Holly Williams-The Highway
- Galleywinter Live
- Apr 3, 2013
- 2 min read
About two years ago, one of the most striking albums I’d heard in a long time slid across my desk in the form of
Robyn Ludwick’s Out of These Blues. The narrative I took in reviewing the album was that of Robyn’s artistic triumph in the shadow of her brothers (Bruce and Charlie Robison). Well, more recently, I was confronted with a female artist reaching for the limelight from underneath longer casted shadows than that of the brothers Robison. That artist is Holly Williams. Daughter of Bocephus, granddaughter of Hank. Half sister of Hank III.
After enduring a major label enslavement, Williams bounced around as a young artist trying to find her voice and displaying glimmers of greatness on two uneven major releases. On The Highway, Williams calls Charlie Peacock of The Civil Wars fame to the producer’s chair and proceeds to unleash eleven tracks of honest, heartbreaking country music with enough Americana flourishes to remain hip.
The album bursts out of the gate with the breathtaking lead single, “Drinkin’ “. A classic cheating song delivered in such a unique, powerful manner that it will stick with you for hours upon each listen. Williams singing voice is striking and strong and seems to fill each nuance and syllable of each track with enough emotion to fuel 10,000 heartbreaks. The production never gets in the way of this superior collection of songs. Instead, it works as all production should…it supports each song without overpowering or dominating the entire affair. “Railroads” is what marks the album’s most upbeat song is the offbeat tale of a wrecked family that hid their skeletons in the closet behind the cloak of religion. Lines such as
Well I used to pray to Jesus but I done backslid Carrying the burdens of a preacher’s kid
bring to mind Evan Felker’s finest work with lines like “I never knew I’d be the boy who your mama warned you about…” but with a lot more emotional weight within the context of the song. And, if somebody’s released a better heartbroken song than “Happy” in 2013, I’ve yet to hear it.
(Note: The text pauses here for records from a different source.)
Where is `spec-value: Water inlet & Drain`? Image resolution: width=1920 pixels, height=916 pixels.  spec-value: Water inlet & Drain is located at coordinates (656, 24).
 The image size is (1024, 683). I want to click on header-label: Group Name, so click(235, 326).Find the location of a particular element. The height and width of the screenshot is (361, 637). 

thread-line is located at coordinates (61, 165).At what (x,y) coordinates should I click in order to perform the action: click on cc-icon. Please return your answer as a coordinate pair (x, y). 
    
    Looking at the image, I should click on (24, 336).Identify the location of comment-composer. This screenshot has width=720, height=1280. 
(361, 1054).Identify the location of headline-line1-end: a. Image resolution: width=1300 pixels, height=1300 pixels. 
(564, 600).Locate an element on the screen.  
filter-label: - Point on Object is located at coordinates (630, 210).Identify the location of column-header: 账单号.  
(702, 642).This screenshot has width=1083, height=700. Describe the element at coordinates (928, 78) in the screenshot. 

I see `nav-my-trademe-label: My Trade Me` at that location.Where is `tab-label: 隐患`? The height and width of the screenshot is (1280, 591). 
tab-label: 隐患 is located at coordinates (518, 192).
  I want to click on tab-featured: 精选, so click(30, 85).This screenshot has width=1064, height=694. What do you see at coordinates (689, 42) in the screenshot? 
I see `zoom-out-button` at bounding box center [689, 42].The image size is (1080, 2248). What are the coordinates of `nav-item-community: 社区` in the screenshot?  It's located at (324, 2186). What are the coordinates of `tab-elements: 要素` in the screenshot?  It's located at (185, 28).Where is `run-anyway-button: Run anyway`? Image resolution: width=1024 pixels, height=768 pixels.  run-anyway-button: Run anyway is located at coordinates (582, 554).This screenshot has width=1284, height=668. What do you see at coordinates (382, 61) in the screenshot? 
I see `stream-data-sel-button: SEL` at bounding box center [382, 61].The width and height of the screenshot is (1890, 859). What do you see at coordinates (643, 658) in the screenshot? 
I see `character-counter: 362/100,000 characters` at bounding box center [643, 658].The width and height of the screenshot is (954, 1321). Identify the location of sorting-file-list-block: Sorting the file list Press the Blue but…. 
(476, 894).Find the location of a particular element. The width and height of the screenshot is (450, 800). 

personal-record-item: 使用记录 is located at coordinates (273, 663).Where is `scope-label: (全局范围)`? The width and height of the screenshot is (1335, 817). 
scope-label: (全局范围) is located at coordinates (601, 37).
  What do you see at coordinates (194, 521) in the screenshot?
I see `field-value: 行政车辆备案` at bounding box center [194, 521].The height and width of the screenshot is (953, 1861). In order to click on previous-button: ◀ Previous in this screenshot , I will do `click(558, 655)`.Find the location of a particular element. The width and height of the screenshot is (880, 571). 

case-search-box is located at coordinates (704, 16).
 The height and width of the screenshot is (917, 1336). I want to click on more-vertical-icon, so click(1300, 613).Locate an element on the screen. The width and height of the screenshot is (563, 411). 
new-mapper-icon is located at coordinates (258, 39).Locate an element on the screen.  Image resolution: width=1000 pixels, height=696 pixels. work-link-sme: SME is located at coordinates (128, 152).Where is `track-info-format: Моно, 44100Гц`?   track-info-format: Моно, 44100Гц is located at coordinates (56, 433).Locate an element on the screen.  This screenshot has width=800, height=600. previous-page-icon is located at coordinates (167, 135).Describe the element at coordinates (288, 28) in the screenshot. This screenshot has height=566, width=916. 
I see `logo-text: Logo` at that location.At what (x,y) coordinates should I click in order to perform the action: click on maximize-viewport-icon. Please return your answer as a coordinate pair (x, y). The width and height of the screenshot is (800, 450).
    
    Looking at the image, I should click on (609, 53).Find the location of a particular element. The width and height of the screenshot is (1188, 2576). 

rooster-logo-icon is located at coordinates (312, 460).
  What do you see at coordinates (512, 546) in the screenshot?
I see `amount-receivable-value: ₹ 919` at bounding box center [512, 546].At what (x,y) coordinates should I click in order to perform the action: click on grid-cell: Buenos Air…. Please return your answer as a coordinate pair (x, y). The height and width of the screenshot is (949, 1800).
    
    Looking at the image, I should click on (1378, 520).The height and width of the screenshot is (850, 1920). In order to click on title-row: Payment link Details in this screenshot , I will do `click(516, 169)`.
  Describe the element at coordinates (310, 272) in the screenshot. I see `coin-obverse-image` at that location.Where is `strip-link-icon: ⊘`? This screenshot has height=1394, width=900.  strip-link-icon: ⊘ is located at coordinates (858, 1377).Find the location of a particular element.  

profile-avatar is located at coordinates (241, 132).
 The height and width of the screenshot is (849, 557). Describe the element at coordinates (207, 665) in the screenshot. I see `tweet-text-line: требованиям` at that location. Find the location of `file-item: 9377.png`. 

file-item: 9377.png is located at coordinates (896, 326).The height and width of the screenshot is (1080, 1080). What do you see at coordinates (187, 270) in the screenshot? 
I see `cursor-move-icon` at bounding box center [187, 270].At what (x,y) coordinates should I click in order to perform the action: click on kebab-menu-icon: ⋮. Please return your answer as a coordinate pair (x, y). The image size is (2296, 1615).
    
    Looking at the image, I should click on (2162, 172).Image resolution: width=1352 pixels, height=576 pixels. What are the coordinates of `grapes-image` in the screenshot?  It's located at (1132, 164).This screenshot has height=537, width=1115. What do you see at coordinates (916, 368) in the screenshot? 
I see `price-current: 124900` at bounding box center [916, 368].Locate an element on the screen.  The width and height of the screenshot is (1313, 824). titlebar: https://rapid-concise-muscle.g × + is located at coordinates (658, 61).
The aching with which Williams emotes the title track reminds of the best work from Will Hoge. A non-cliche’d look at a musician’s life on the road, this is the type of song that used to make country radio unique before it turned into a rural infomercial of bad stereotypes. The album closes with the gutwrenchingly bittersweet “Waiting on June”, the tale of a loving couple that has evolved from young, passionate lovers to sleeping in different single beds at the nursing home. This entire album is brutally honest and absolutely beautiful. The Highway isn’t simply an Americana record, certainly not a Texas record, sadly couldn’t even be referred to as country by most modern definitions…but the one label it deserves is brilliant.